START Dataset records

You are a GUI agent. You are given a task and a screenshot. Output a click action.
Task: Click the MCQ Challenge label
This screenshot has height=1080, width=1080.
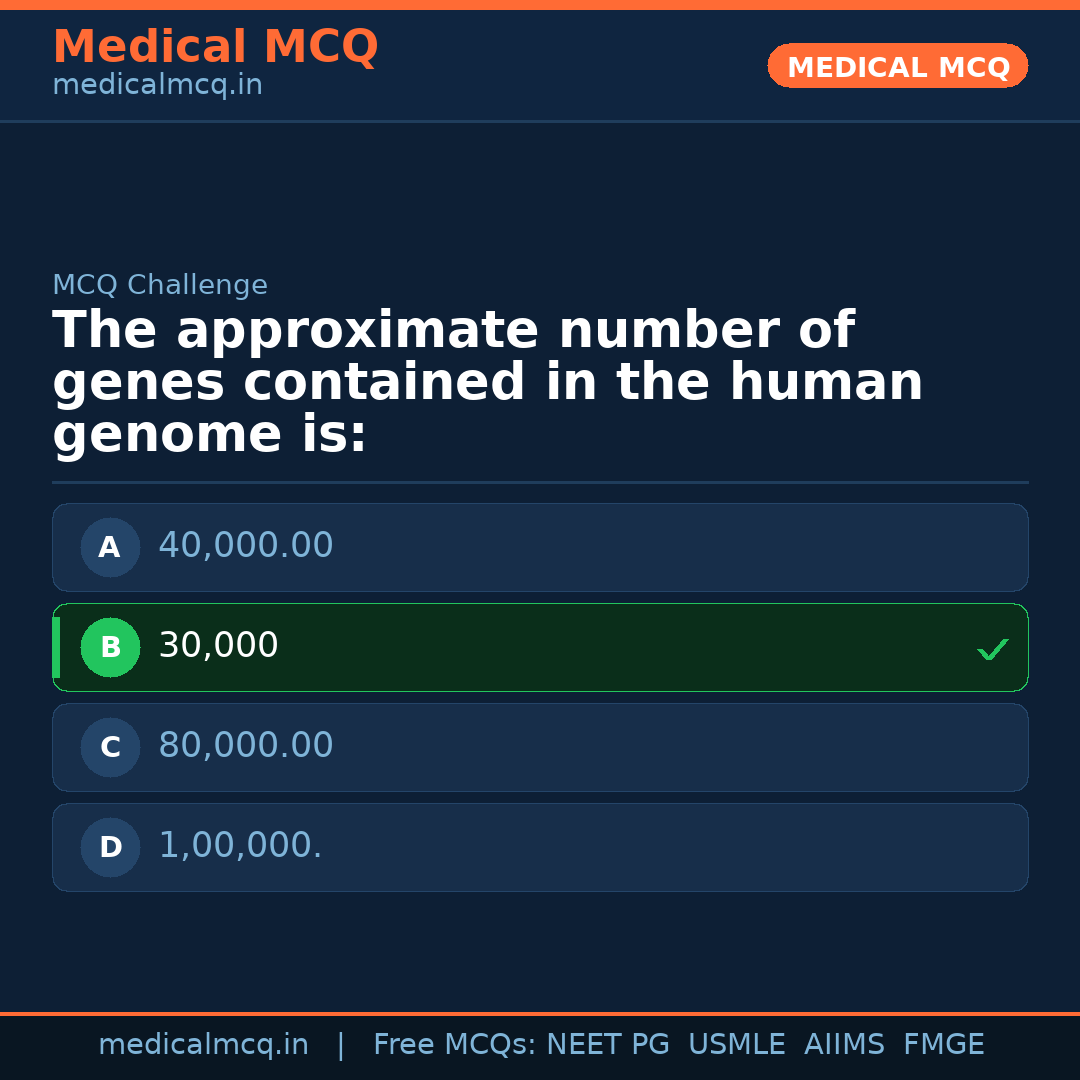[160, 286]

END Dataset records
START Dataset records

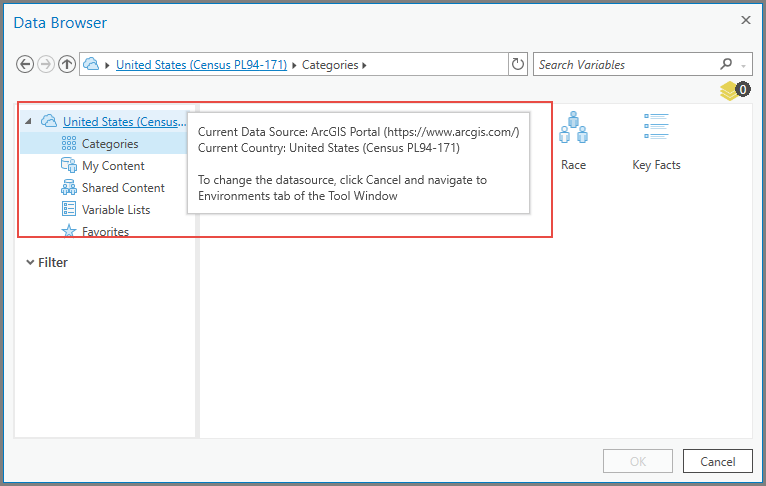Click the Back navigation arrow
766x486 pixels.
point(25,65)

END Dataset records
START Dataset records

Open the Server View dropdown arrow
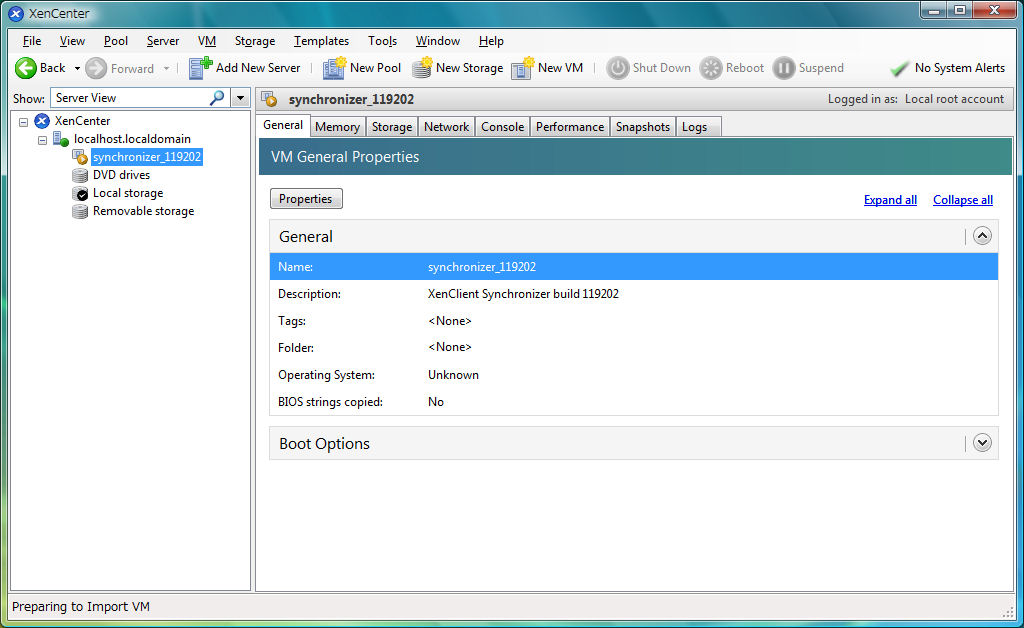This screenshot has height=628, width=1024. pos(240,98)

END Dataset records

◆ **Stated goal**
Reproduce the lines of data above without alteration, beginning at the line that contains "Click the Back navigation arrow" and ending after the line that contains "point(25,65)". Omit the pictures from your answer.

◆ **The response**
Click the Back navigation arrow
766x486 pixels.
point(25,65)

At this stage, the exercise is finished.